# TEXTAUSZUG:
Entscheidungsstichwort (Thema)
Körperschaftsteuer Sonstiges Verfahrensrecht/Abgabenordnung
Leitsatz (amtlich)
Die Anordnungen in Abschnitt 6 KStR 1955 entbehren insoweit der Rechtsgrundlage, als sie bei der Gewinnermittlung der Kurverwaltungen der Gemeinden die Betriebseinnahmen und die Betriebsausgaben nur zum Teil ansetzen und die Kurförderungsabgabe als steuerfrei behandeln.
Normenkette
KStG § 1 Abs. 1 Ziff. 6; KStR Abschn. 6; AO § 131
Tatbestand
Streitig ist die Ermittlung des steuerpflichtigen Einkommens der Kurverwaltung der Gemeinde X. für 1957.
Die Kurverwaltung hatte im Streitjahr 1957 unter anderem Einnahmen aus Kurtaxen, aus Fremdenverkehrsbeiträgen (Kurförderungsabgaben) und aus der Vermietung von Strandkörben. Die Fremdenverkehrsbeiträge wurden auf Grund einer Satzung der Gemeinde zur Deckung der besonderen Kosten der Werbung für den Kur- und Fremdenbetrieb von Einwohnern und juristischen Personen erhoben, die aus dem Kurbetrieb der Gemeinde Vorteile zogen. Diese Beiträge mußten nach Art. 1 Abs. 1 Buchst. b des Landesgesetzes zur änderung des preußischen Kommunalabgabengesetzes vom 16. Februar 1953 (GVBl für Schleswig- Holstein, A Nr. 4/53 S. 9) nach den Vorteilen bemessen werden.
Die Kurverwaltung ermittelte ihren Gewinn nach Abschnitt 6 KStR 1955 unter anderem in der Weise, daß sie die Kurtaxe nur zu 50 v. H. als Einnahme behandelte und den Fremdenverkehrsbeitrag außer Ansatz ließ.

# DATENAUSZUG:
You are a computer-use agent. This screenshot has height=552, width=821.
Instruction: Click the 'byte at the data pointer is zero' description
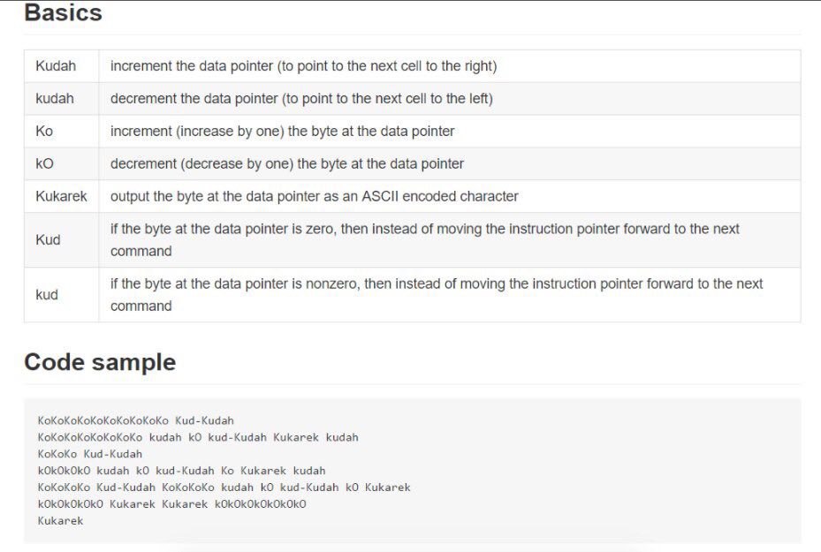424,239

# AUFGABEN:
1. Führe alle Vorschriften auf, die der Textauszug in der Normenkette nennt.
2. Schreibe aus dem Textauszug den Abschnitt zwischen „Entscheidungsstichwort (Thema)“ und „X. für 1957.“ wörtlich ab, beide eingeschlossen.
Die Daten stammen aus einer anderen Quelle.

# ERGEBNISSE JE AUFGABE:
1.
- KStG § 1 Abs. 1 Ziff. 6
- KStR Abschn. 6
- AO § 131

2.
Entscheidungsstichwort (Thema)
Körperschaftsteuer Sonstiges Verfahrensrecht/Abgabenordnung
Leitsatz (amtlich)
Die Anordnungen in Abschnitt 6 KStR 1955 entbehren insoweit der Rechtsgrundlage, als sie bei der Gewinnermittlung der Kurverwaltungen der Gemeinden die Betriebseinnahmen und die Betriebsausgaben nur zum Teil ansetzen und die Kurförderungsabgabe als steuerfrei behandeln.
Normenkette
KStG § 1 Abs. 1 Ziff. 6; KStR Abschn. 6; AO § 131
Tatbestand
Streitig ist die Ermittlung des steuerpflichtigen Einkommens der Kurverwaltung der Gemeinde X. für 1957.